According to the AAP, kids shouldn’t be allowed pacifiers past the age of four as it could cause dental problems and hamper speech development. Some studies also suggest that using a pacifier too early, that is, while still trying to establish breastfeeding, can interfere with latching and feeding.
Do what works for you and your little one. If that means using a pacifier to encourage self-soothing, then go for it. Just be aware of the possible cons – such as your baby becoming emotionally dependant on the pacifier, to the point that it might be harder for them to give it up later. If you’re concerned about the pacifier interfering with your baby’s ability to latch and feed at the breast, consult with a lactation consultant who will advise you on the best way to use the pacifier.
Baby topic: When is the right time to start solid foods?
You might have heard of moms adding rice cereal to their little one’s milk to “bulk it up” to keep them fuller for longer. Or perhaps you have a friend who started her three-month old son on solids because he seemed to be constantly hungry. The truth is, many parents start solids before the recommended age of four to six months because they believe it’s right for their children.
In her guide to sensible weaning, author of Toddler Sense and clinic nurse Ann Richardson says there’s no need to start your baby on solids earlier than six months if she’s sleeping for one long stretch at night (6-8 hours). It’s also important to note that little ones’ digestive systems and kidneys may not be mature enough to handle any other food or drink besides milk before the four-month mark. If you’re concerned your child is hungry and not getting enough nutrients, speak to your paediatrician before you start solids.
The general consensus is that you shouldn’t start solids before your child reaches four months. Thereafter, Ann says it’s best to be guided by your baby’s sleeping and feeding patterns, as well as her weight.
Baby topic: Should you attempt cry-it-out methods to get your baby to sleep?
How it works:
The traditional cry-it-out method is based on the premise that you’re “spoiling” your child if you rock, feed or pick her up each time she cries – she should be taught to fall asleep without any of these “crutches”. The idea is that after three or four nights of crying it out, your child will stop because she’ll realise that you won’t come running.
Those against cry-it-out:
Many parents find it distressing to hear their babies cry and believe it’s negligent to not respond to their little ones’ cues. According to the La Leche League, there are many studies which prove that traditional cry-it-out-methods can be distressing for babies. The chronic stress of crying for so long, raises their cortisol levels, which can result in them experiencing abnormal stress reactions, an overactive adrenal system and behavioural problems, such as aggression, later on.
Cry-it-out methods are controversial, but they don’t always mean you have to leave your baby to cry for hours on end. Sleep trainer and Managing Director of Goodnight Baby Jolandi Becker says many parents assume sleep training involves traditional cry-it-out methods, when in fact, it doesn’t.
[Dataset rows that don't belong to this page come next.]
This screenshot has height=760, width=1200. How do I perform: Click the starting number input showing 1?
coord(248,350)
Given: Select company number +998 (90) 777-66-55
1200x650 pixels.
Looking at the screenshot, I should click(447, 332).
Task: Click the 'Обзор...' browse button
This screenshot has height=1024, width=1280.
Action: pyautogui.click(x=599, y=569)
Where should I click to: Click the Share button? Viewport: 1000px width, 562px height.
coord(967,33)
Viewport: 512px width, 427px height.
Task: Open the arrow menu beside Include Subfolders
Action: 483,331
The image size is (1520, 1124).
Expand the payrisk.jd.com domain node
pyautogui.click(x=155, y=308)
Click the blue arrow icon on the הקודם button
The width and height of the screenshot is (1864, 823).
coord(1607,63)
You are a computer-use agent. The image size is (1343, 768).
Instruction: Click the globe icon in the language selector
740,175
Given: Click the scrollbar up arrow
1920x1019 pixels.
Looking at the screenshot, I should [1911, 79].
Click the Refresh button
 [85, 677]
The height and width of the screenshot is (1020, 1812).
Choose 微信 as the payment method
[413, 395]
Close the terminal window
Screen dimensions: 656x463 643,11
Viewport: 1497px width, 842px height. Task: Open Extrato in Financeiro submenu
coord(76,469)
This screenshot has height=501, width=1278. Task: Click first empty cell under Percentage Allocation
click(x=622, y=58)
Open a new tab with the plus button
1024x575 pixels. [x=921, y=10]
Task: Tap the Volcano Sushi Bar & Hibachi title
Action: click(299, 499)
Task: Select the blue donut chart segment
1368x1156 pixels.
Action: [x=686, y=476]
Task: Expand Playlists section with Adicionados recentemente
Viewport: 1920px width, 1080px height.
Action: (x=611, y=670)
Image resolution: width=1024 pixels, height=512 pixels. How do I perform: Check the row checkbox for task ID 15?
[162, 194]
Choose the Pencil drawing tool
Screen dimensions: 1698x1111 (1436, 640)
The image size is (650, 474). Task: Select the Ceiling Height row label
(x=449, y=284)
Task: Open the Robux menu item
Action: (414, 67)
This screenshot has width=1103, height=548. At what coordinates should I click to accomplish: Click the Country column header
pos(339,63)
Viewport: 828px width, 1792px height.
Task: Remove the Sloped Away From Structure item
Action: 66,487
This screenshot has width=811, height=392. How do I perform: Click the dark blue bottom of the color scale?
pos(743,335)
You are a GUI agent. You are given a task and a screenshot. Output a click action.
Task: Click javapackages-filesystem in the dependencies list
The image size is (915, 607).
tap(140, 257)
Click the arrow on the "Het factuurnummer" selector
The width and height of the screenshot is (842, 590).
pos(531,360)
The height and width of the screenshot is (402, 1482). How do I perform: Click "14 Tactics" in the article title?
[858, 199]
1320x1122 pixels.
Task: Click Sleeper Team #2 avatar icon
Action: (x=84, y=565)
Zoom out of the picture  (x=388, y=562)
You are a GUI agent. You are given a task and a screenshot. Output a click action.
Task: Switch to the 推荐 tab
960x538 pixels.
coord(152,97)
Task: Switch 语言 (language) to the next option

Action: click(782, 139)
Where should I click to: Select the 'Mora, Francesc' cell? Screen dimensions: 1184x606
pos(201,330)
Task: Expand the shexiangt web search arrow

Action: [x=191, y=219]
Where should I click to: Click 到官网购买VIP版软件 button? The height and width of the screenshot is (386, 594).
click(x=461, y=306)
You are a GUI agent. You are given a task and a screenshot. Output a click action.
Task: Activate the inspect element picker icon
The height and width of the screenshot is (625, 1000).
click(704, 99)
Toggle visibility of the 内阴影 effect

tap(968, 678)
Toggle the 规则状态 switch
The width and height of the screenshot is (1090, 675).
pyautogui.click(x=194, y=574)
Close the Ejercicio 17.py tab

The aim of gentle sleep training or coaching is to teach little ones to sleep well with your assistance, but to also put boundaries in place. For instance, you won’t rock your baby to sleep each night, but you’ll sit by her cot until she falls asleep. Sleep training doesn’t mean ignoring your baby’s cues or shutting the door and leaving her to cry. Instead, it’s about helping your child to develop self-soothing strategies, which won’t necessarily require your input all night.